This is my first post and I'm a beginner developer and trying to develop a Science Fair management system for the School I work at and I'm having some trouble with entity mapping.
The idea is that the administrator of the Science Fair creates a GradeSystem to apply for that science fair edition with a set of grades. When a new ScienceFair edition is created, the user selects which GradeSystem they'll use. Then the user will register all students that'll participate in that Science Fair edition. The system must register all students grades in that edition based on a GradeSystem that was previously selected for that science fair edition.
What I'm thinking and needing some clues (sorry if I'm not being clear):
Should Grade be an entity? Or an embeddable class?
I'm thinking of creating an entity GradeSystem that'll have: id, Set<Grade>
grades
An entity ScienceFair that'll have a many to one relationship with GradeSystem entity (since one science fair edition can have only one grade system but a grade system can be used by many science fair edition).
An entity Student with id, name, class and a many to many relationship with ScienceFair. For this create an intermediate table with FK stud_id, FK science_fair_id and a List<Grade>
grades. But how can I relate this list of grades with the Class Grade since Grade class would already be related with GradeSystem.
I'm very confused and certainly misunderstanding some relational database concepts here.
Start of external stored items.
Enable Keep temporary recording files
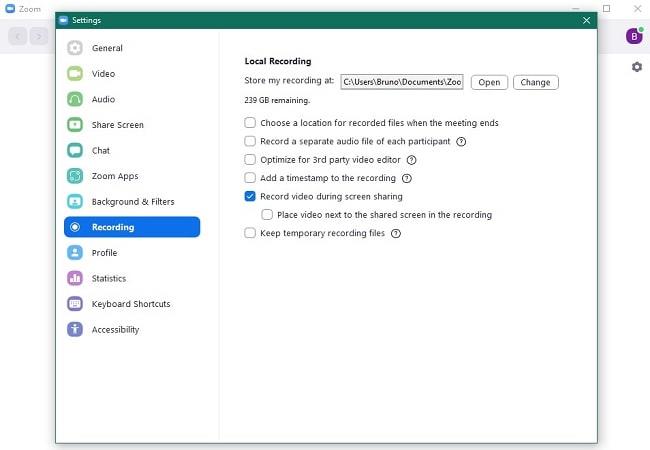The width and height of the screenshot is (650, 450). [250, 233]
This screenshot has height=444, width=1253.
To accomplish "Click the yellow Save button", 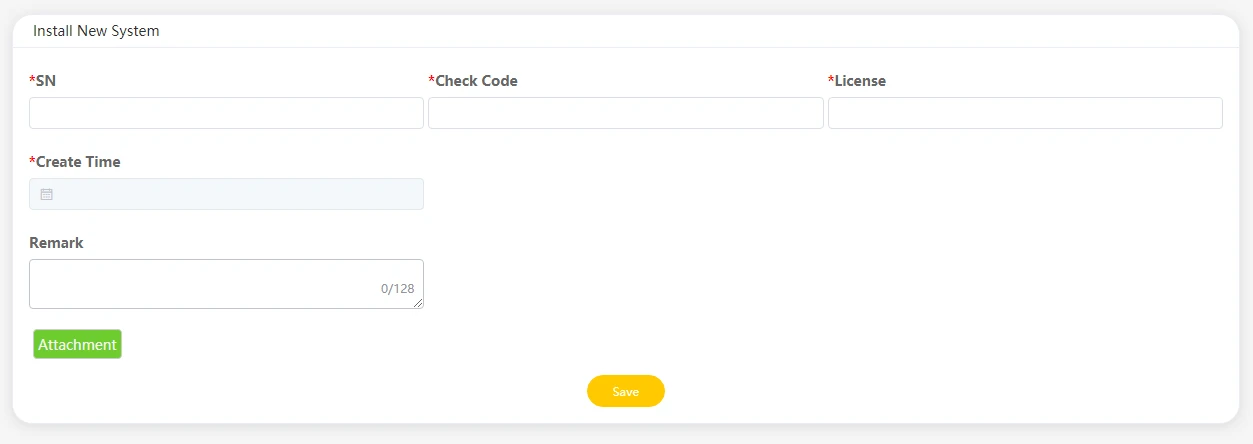I will (626, 391).
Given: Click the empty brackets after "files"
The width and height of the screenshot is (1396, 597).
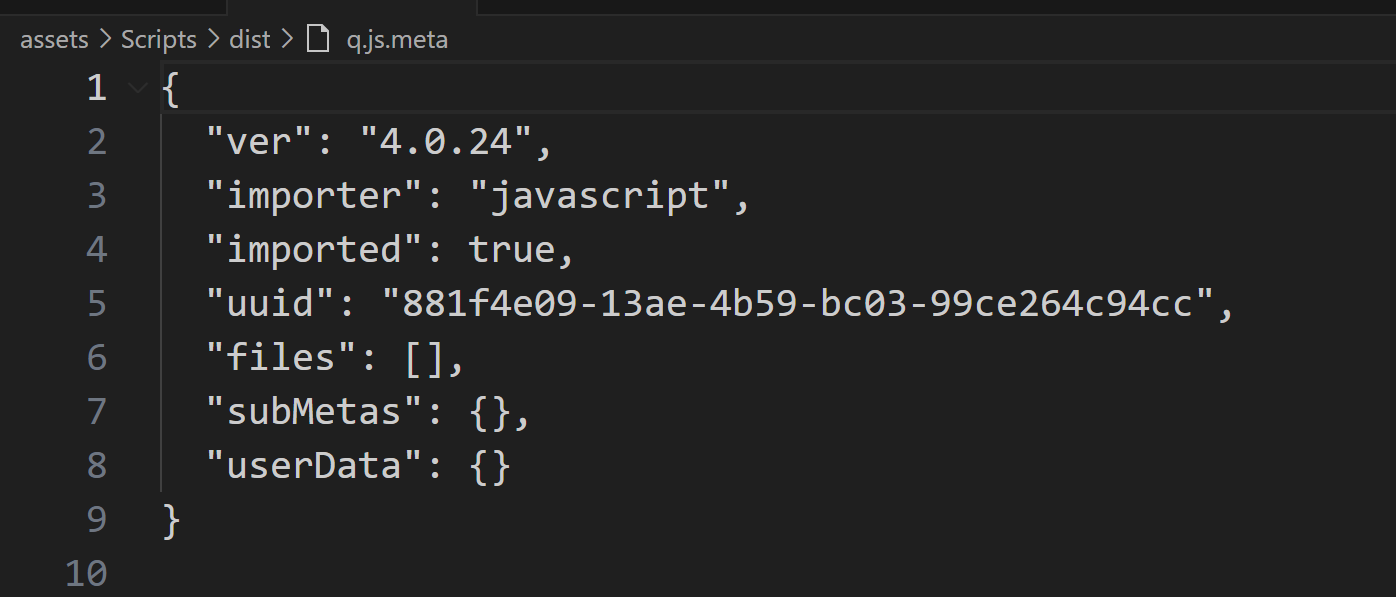Looking at the screenshot, I should pos(424,357).
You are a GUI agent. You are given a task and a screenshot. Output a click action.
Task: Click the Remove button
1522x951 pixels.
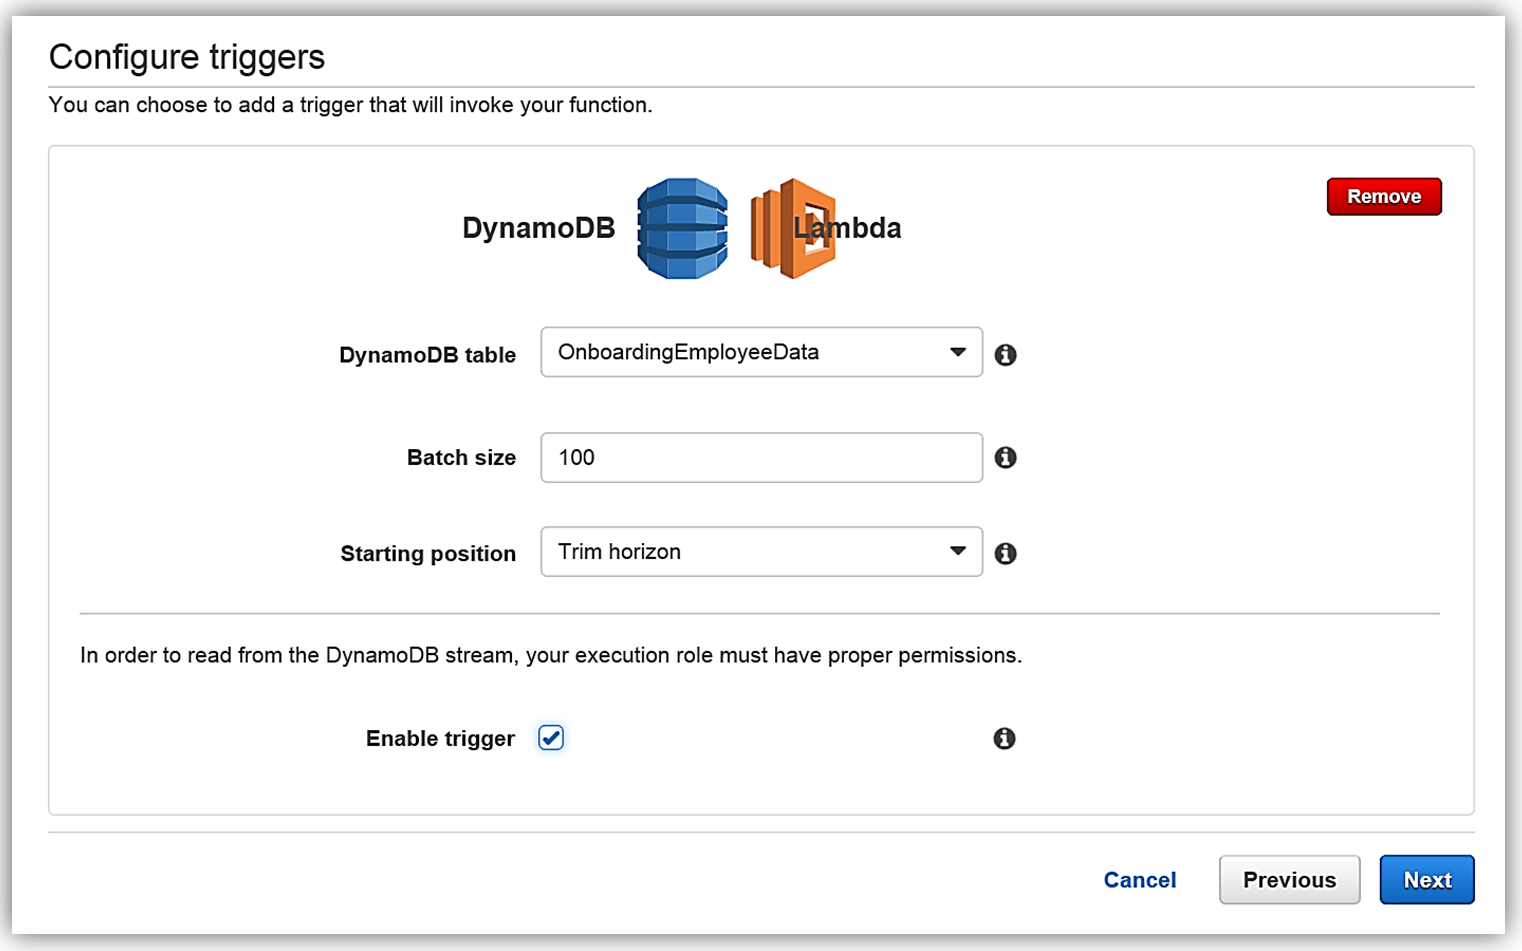click(x=1383, y=196)
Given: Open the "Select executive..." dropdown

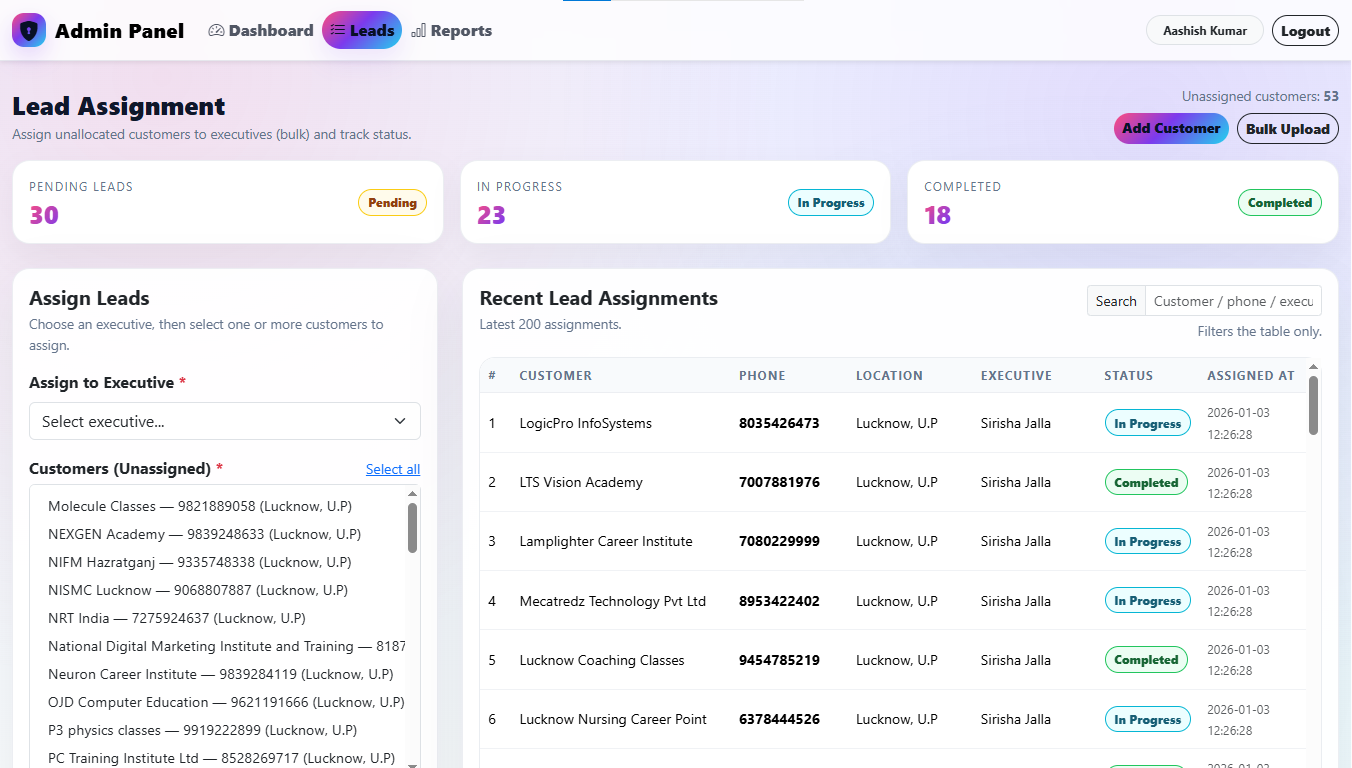Looking at the screenshot, I should tap(224, 421).
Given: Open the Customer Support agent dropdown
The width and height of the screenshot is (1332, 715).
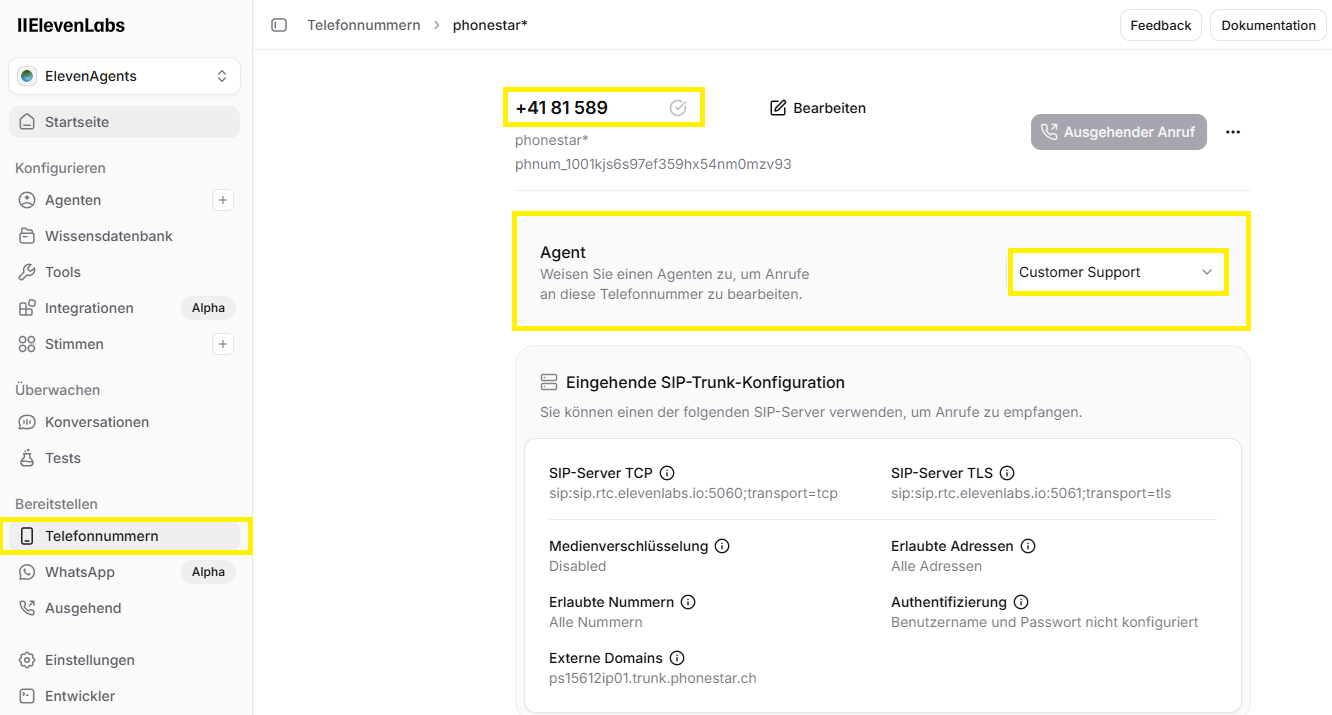Looking at the screenshot, I should click(1116, 272).
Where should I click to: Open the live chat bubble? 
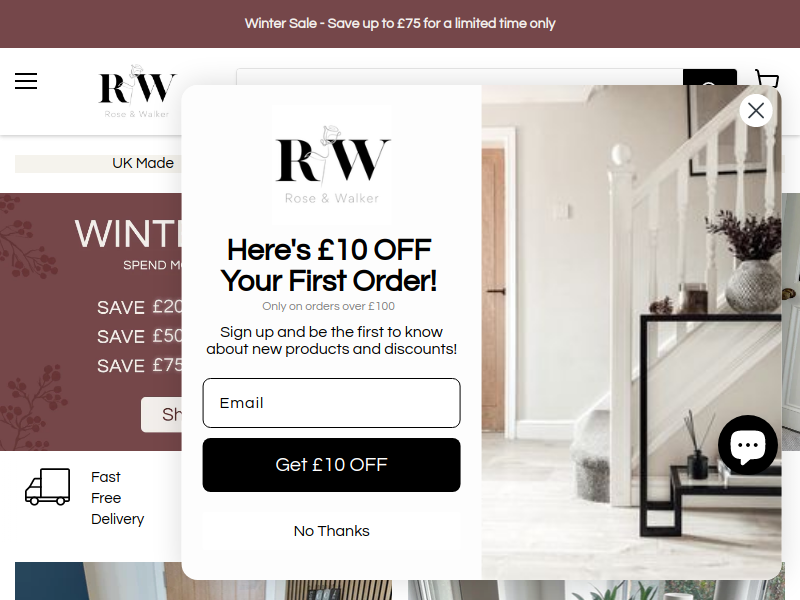click(747, 445)
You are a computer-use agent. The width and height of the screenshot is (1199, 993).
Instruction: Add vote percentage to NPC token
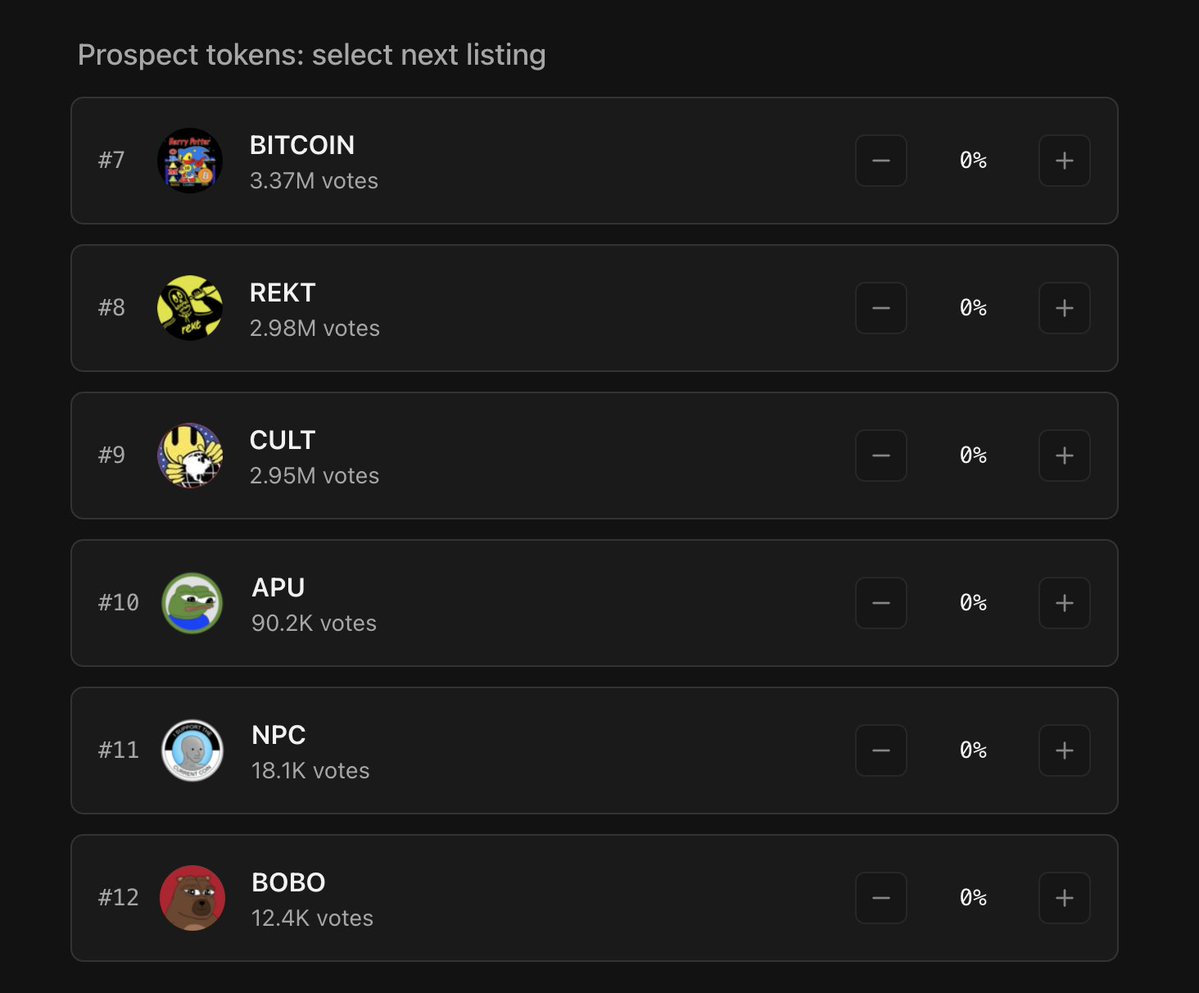[1064, 751]
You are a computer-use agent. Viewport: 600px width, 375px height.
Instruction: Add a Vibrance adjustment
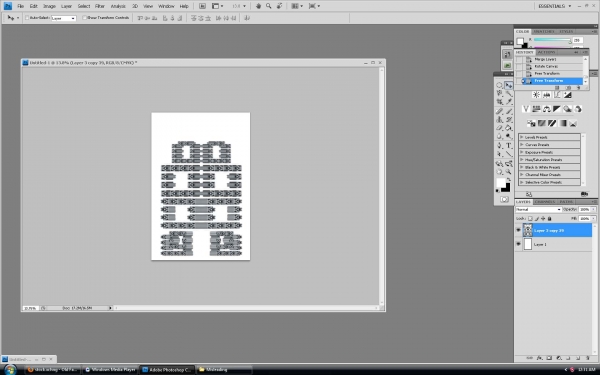[x=526, y=109]
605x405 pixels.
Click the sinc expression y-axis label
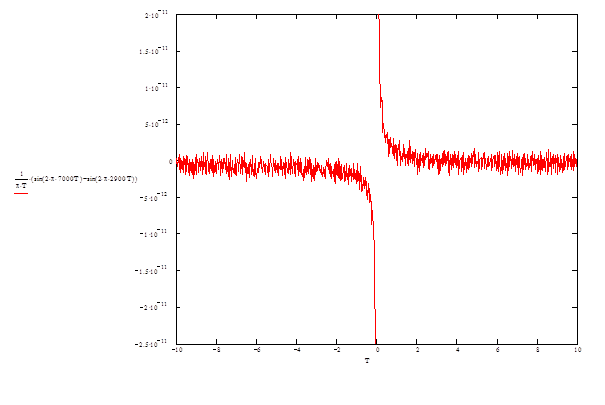coord(79,178)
Any help will be very appreciated.
CodePudding user response:
You could model Grade as an entity or an enum, depending on how flexible the grades must be (always 1-5, always A-F, configurable by client?).
The relation of Student to Grade should imho be an entity like AchievedGrade, which contains his/her achieved Grade and the related ScienceFair and is a ManyToOne to Student.
ScienceFair and Grade itself are configuration data, and AchievedGrade is "running data".
I'd strongly recommend not to allow configurable grades, at least after the start of the ScienceFair, because this opens a can of worms regarding historizing entries.